For the courts in Kentucky to have the legal power (or jurisdiction) to decide your case, you must have been a resident of Kentucky for at least 180 days  (6 months) before you can file for divorce here.

If you have not lived in Kentucky for 180 days, you may still be entitled to other relief, but you must be candid with the court.

VENUE

The county you will file your papers in is usually the county where you both have been living, but this is not always the case. One exception to this rule can occur if you or your children have moved out of the marital residence and into a home in a different county. If this has happened, you will need to discuss that special circumstance with your attorney.
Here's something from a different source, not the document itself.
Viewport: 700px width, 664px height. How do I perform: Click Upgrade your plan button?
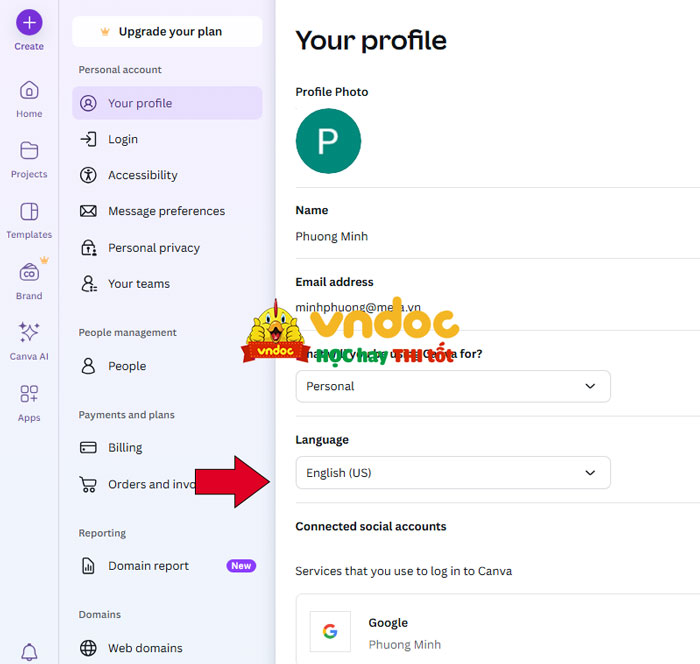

There are other situations which can make the issue of residency a little more complex. Such a situation would be when one or both of you spend part of your year in Kentucky or you live in this state and your spouse lives in another. The fundamental decision on jurisdiction is critical. Courts cannot decide cases where they lack jurisdiction. No one knows your situation better than you. It is your responsibility to convey jurisdiction and venue information to your lawyer.

Your Spouse's Residency

Where your spouse lives will have a bearing on your divorce. If you are the one to file the Petition and you have met the jurisdiction requirements, the action will be filed in the county where you reside. If your spouse lives outside your county, then he/she will probably have to be served in the county of his/her residence. If, on the other hand, your spouse lives outside the Commonwealth of Kentucky, then he/she will have to be served through the "Long-Arm Statute" via the Kentucky Secretary of State by certified mail. Special rules also apply if your spouse is in the military.

 Jurisdiction and Child Custody Disputes

Where you and your spouse live will also have a bearing with respect to any child custody issues. Because your situation may be unique, this is a matter you should discuss with your attorney.